I do not know what Camus meant when he said this sentence, and I’m not going to pretend like I do. Camus was his own person with his own way of understanding things. I can, however, tell you, what this sentence means to me: First of all, I know it to be true. I have lived through it. Attempting a normal routine. Pretending to be fine because IT IS NOT NORMAL to be terrified of ordering food at a restaurant, or having a panic attack when you attempt to enter a gym. Answering ‘I’m fine, how are you?’ when asked how I am, because this is normal, and answering ‘Actually, right now I feel worthless and trapped and terrified of doing something wrong in conversing with you” is not.

We are all terrified of people looking at us funny. That look, that judgemental, excluding look is what we use to control people. As social beings, we are terrified of being left out. Of being judged, disliked and alone. A lot of us would rather give up on creating their own personality than be left out. Hiding our free childhood selves away, letting them die in favour of someone else’s creation.
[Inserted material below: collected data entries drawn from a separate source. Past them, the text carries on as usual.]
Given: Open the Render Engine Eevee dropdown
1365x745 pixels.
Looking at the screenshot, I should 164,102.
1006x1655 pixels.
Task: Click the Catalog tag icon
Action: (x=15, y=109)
Some people naturally fit in. They align sweetly with the norm, and if they don’t, they adjust themselves without a second thought.

Other people love to break out of the norm, just for its sake. Some are fine to stay outside, they don’t mind being left out, they don’t even feel it.

Others are desperate to fit in, but find that the norm goes against the essence of their very being. This is me. I used to think that I was wrong because I thought the norm was wrong. But oftentimes, my ‘funny feeling’ is right and the norm IS wrong. It’s wrong to ignore homelessness. Casual racism is wrong. Casual sexism is wrong. Bullying is wrong. And yet it is usually considered normal not to speak up. Speaking up makes you either a weirdo or a hero, depending on perspective, but it does not make you normal.

I find that very strange.

Why have we made speaking up so terrifying? Why have we made it seem wrong? Why is ignoring the problem and going along with it the norm? Is it laziness? Ignorance? A human condition?

In this current world climate, it has become more important than ever not to be normal. We need to question everything. We cannot accept what politicians present to us as normal. They don’t get to define normal. We do. Each and every one of us gets to define their own normal.